「工科高校の学びは、生徒の将来の職業に結び付くため、多くの都立工科高校でキャリア教育として生徒の適性に応じたインターンシップや長期就業訓練を行うデュアルシステムを導入しています。例えば、大工さんになるには、木工などの施工技術以外にも契約や工程管理など、知っておくべきことはたくさんあります。学校によっては、インターンシップの受け入れ企業を募集すると、地元の企業から『ぜひ』と希望が殺到し、時にはお断りしなければならないほどである、と聞いています」
インターンシップの期間はおおむね2〜3日で、長くても1週間ほど。一部の都立工科高校には、学校と企業が協力して生徒を育成するデュアルシステム科もある。ここではインターンシップよりも長い時間をかけて、企業でより実践的な技術や能力を身に付ける。企業と生徒の合意があれば、卒業後にその企業に就職することもできるのだ。
都立工科高校への求人は少数精鋭で質の高いものづくりをする町工場はもちろん、製造業、大手ゼネコン、大手自動車会社など幅広い。募集職種も技能職だけでなく、大手ゼネコンの技術職や施工管理、大手自動車の開発職など多岐にわたる。
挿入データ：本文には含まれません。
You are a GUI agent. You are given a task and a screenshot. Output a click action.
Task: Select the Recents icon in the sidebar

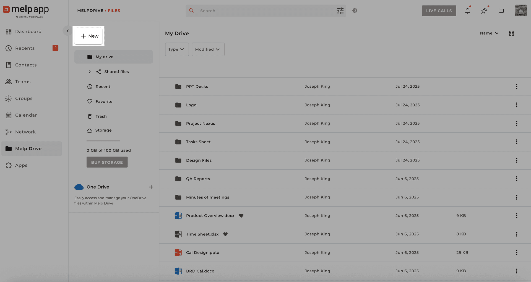tap(8, 48)
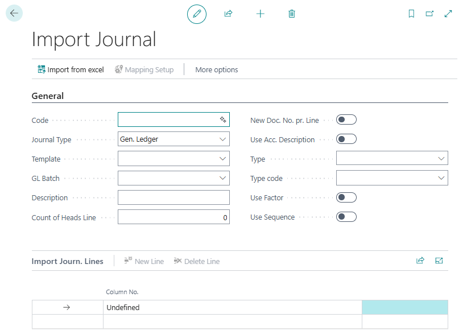
Task: Click the Description input field
Action: pyautogui.click(x=173, y=197)
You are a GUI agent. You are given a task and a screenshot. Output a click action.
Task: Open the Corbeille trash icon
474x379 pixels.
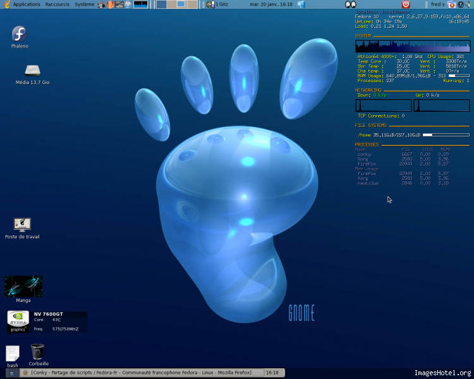[x=37, y=351]
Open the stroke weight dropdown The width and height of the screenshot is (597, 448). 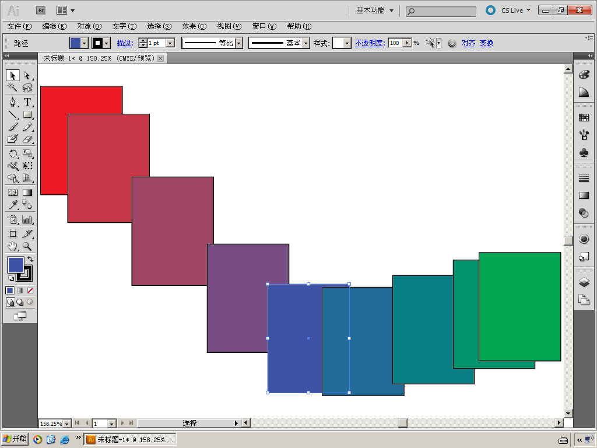pyautogui.click(x=171, y=43)
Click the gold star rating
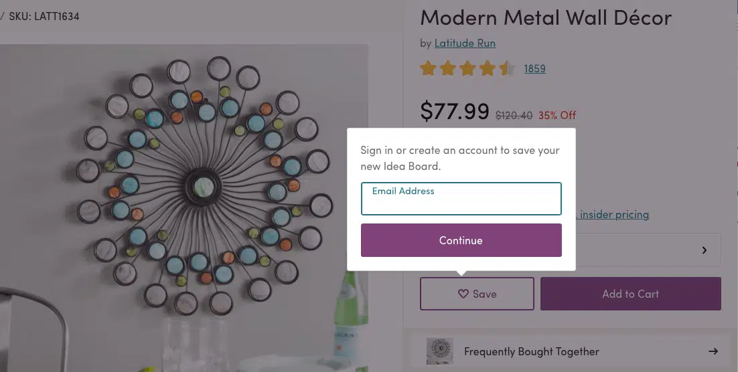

「以前から都立工科高校の生徒を採用してくれる大手建設会社はありました。採用職種も施工管理者などの技術職や技能職など幅広く、専門学校卒や大学卒と同等の仕事をしている方や、経営者になった方もいらっしゃいます」(山本氏)

求人倍率、高校全体は4.1倍「工業高校は31.9倍」
工業高校に対する期待は、東京都に限らず全国的に高まっている。2025年3月卒の求人倍率は、高校全体が4.1倍なのに対し、工業高校は31.9倍と大きな開きがある(全国工業高等学校長協会「卒業者等に関わる状況調査」)。
ちなみに、25年3月卒の大卒求人倍率は1.75倍だった(リクルートワークス研究所「大卒求人倍率調査」)。